• _DATA EXCERPTS_:
━━━━━━━━

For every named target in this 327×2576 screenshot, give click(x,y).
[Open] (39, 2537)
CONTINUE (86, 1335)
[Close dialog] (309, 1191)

━━━━━━━━

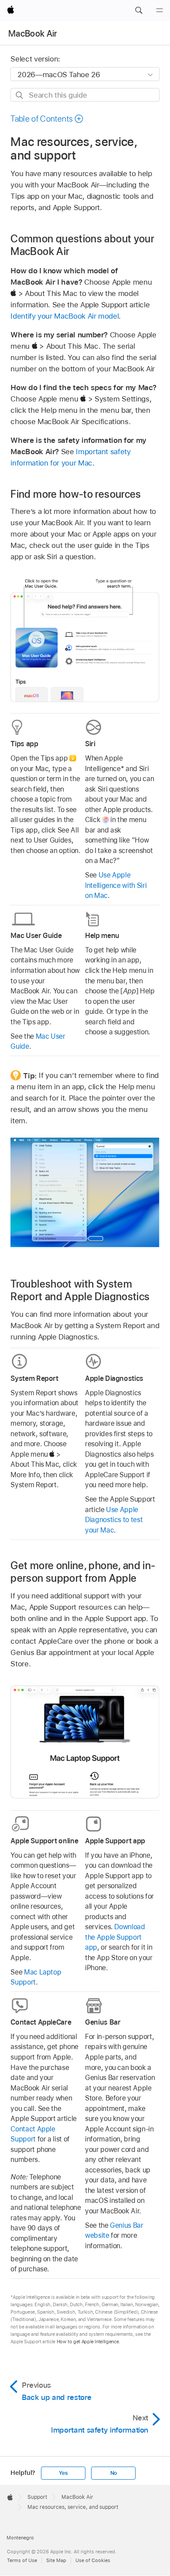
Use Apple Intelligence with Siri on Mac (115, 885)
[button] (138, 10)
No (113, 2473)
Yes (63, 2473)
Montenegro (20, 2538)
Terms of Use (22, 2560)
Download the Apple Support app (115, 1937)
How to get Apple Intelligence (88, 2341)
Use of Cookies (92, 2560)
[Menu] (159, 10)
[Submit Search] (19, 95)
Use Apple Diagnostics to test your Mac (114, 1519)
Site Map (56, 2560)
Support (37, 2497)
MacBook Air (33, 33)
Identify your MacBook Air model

━━━━━━━━

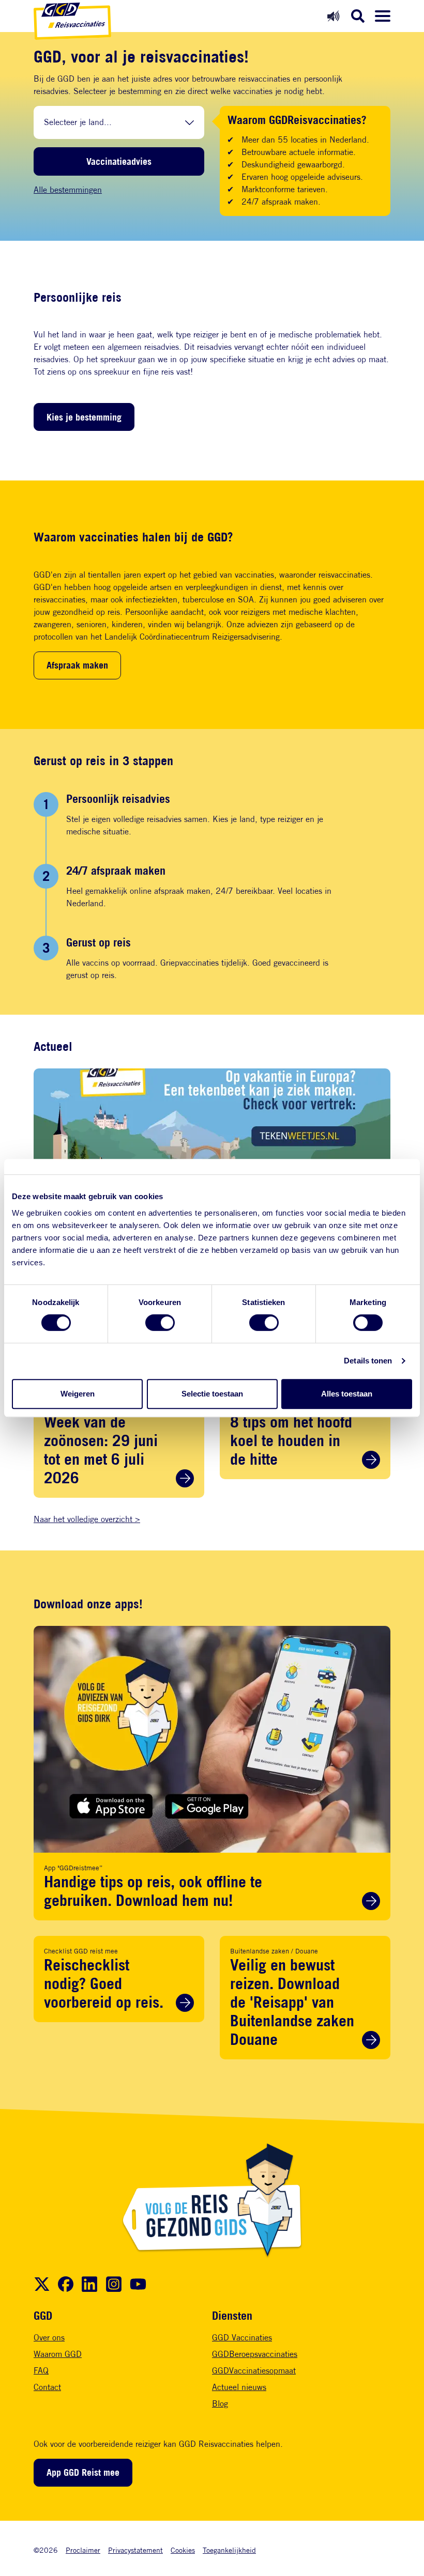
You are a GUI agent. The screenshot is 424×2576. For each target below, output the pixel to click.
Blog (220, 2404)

━━━━━━━━

• _INSTRUCTIONS TO FOLLOW_: Would you please repeat exactly the lines above, starting at the line with "[Submit Search] (19, 95)" and stopping at the line with "Identify your MacBook Air model", both included?

• _EXPECTED ANSWER_:
[Submit Search] (19, 95)
Use Apple Diagnostics to test your Mac (114, 1519)
Site Map (56, 2560)
Support (37, 2497)
MacBook Air (33, 33)
Identify your MacBook Air model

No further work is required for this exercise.